Trim and Tuck, along with colleagues at Bunker Hill Community College and the open-access data-warehousing non-profit Open Context, will design and implement an informatics data-science course, co-located and integrated with the curriculum of the Poggio Civitate Archaeological Field School, Italy. Tuck currently serves as director of excavations for the excavation, which is among the oldest and most well-respected archaeological training programs in the world.

“We hope to use this grant to develop curricular partnerships between Classics and Informatics through archaeological data science,” says Tuck. “Poggio Civitate is a perfect example of undergraduate research, where students get hands-on experience, so the goal is not just to bring students out into the field, but to help pull students from siloed environments together.”

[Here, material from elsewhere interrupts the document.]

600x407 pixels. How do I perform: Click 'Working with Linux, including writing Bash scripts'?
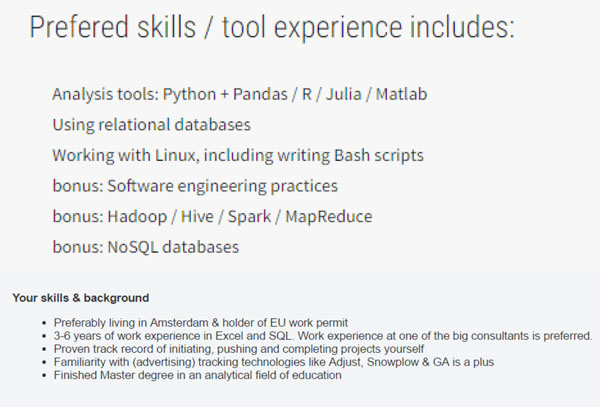tap(238, 155)
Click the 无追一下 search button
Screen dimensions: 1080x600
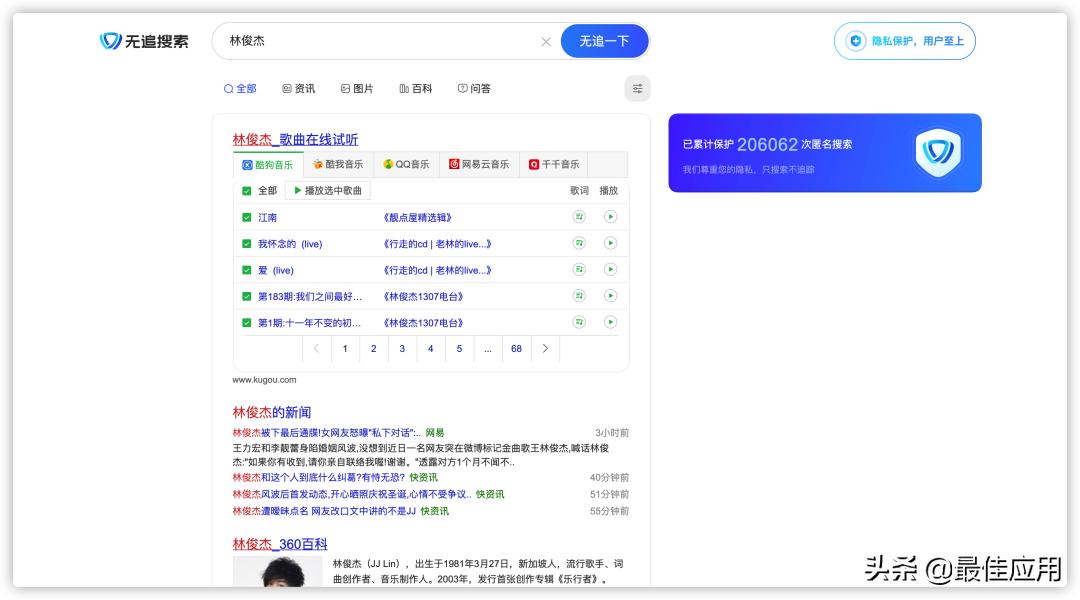click(603, 41)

“This project focuses on the issues of managing data responsibly to accurately record and capture context for artifacts, situating findings in the prevalent social ecosystem. As this work places humanities values and epistemologies in dialogue with computing principles and applications, it represents the capacity for Public Interest Technology to include a greater footprint in the humanities,” says Trim.


The data science course will satisfy both the informatics elective requirement and a requirement for the Public Interest Technology certificate at UMass Amherst, expected to be launched in 2023. By operating within the existing framework of an established archaeological field school, participating students will learn archaeological excavation and recording techniques through the process of excavation, increasing the effectiveness of their data science lessons. After learning how to create and record new discoveries in the field, participants will then transform those observations into an articulated, interpretive narrative that may be used for the presentation and publication of their data to public audiences.

Other key aspects of the project include the development and hosting of data literacy modules through a partnership with Open Context, as well as the delivery of a workshop, designed by Michael Harris, a professor at Bunker Hill Community College, for students attending Bunker Hill Community College. Laure Thompson, professor of computer science at UMass Amherst, will mentor independent research projects on-site alongside course instructor Cole Reilly.

The work will be completed in coordination with UMass Amherst’s Public Interest Technology Initiative (PIT@UMass), an initiative launched in 2022 which seeks to provide students and the greater community the skills, awareness, information, and experience to navigate a tech-powered world in a socially responsible way–both as citizens and professionals.

According to Francine Berman, director of the PIT@UMass Initiative, “We are excited about the positive impact this project will have in situating technical aspects of data science within a larger, public-focused and socially responsible context and, through its publicity, increasing student interest in the area of humanities.”